Saturday, July 4, 2009

Gattaca (1997)

Starring Ethan Hawke, Jude Law, Uma Thurman, et al
Rated PG-13, 106 minutes

In the futuristic world of "Gattaca," parents can use DNA to figure out their child's lot in life right from birth - even their life expectancy. Vincent (Hawke) was a "child of God." His parents chose not to engineer their son, instead leaving it to fate. Right out of the womb, doctors knew Vincent had a near-100% chance for heart disease, and would only live to be 30. When it came time to give Vincent a brother, his parents went the gene-ified route, making a child built for success. Having a DNA resume fraught with imperfections, Vincent was relegated to future society's lower class, working as a janitor. But he had dreams of going to space. And he would achieve them however he could.

Vincent hooks up with a black market dealer of identities. When able bodies become lame, their DNA goes up for sale in the underground. Jerome Morrow (Law), a former swimming champ who threw himself in front of a car after "only" winning the silver medal, is his choice. They enter a relationship where Jerome provides the samples, and Vincent goes to work. Will he be found out?

I must be young at heart, because I still like fictional looks into the future. This one had the added bonus of all the neat ways Vincent gets around not being who he says he is. Fake fingers for identity computers to poke. Scores of skin flakes and hair from Jerome. Every genetic piece of evidence is crucial. It was chilling and clever to see Vincent/Jerome interview for the space job by only providing a urine sample.

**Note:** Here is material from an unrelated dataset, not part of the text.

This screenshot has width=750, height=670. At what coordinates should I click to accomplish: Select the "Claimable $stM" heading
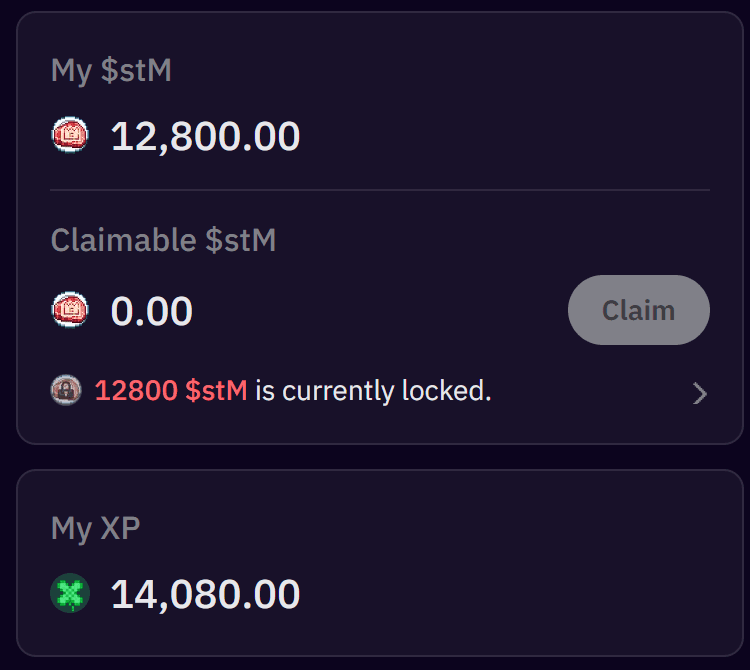pos(163,240)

This future was distinct and cool. Interiors were very clean; exteriors were an unnerving shade of yellow. The characters with wooden personalities seemed to fit in this environment. It helped Jude Law's boisterous performance stand out more. This is my second exposure to his films, and I enjoyed his work again. Also appearing were Tony Shalhoub, Alan Arkin, Gore Vidal and Ernest Borgnine. They all fell naturally into their roles.

I was surprised to find out "Gattaca" was made 12 years ago. It looked so fresh. Maybe it's because I watched it in crisp HD, but I feel the visuals were right in step with the cutting edge. The only thing I didn't like on the visual front were two distracting jump cuts during key scenes.


I found myself practically yelling advice to the characters at points. That, plus Jude Law, the great visuals, and the intrigue of the future helped me push this into 3.75 territory.


NoneUponThars said...

I thought Uma's character was kind of weird in this movie. I was surprised that she wasn't angrier to find out that the man she loved had lied about absolutely everything. "You're actually a completely different person than I thought you were and you tricked your employer by illegally impersonating someone with better DNA??? But we both have a heart condition, so I forgive you!!" A man obviously wrote that part in...Or a woman that usually writes chick flicks. In general, I could have done without Uma's character altogether.
I did like Jude Law's character, though. The final scene was particularly poignant, and I loved how they paralleled Vincent/Jerome's shuttle takeoff to Jerome/Eugene's suicide. That was especially artsy and got a gold star in my book :D

say_andy said...

I saw this for the first time earlier this year and enjoyed it. Especially because I had just read Brave New World by Aldous Huxley, which obviously influenced this greatly.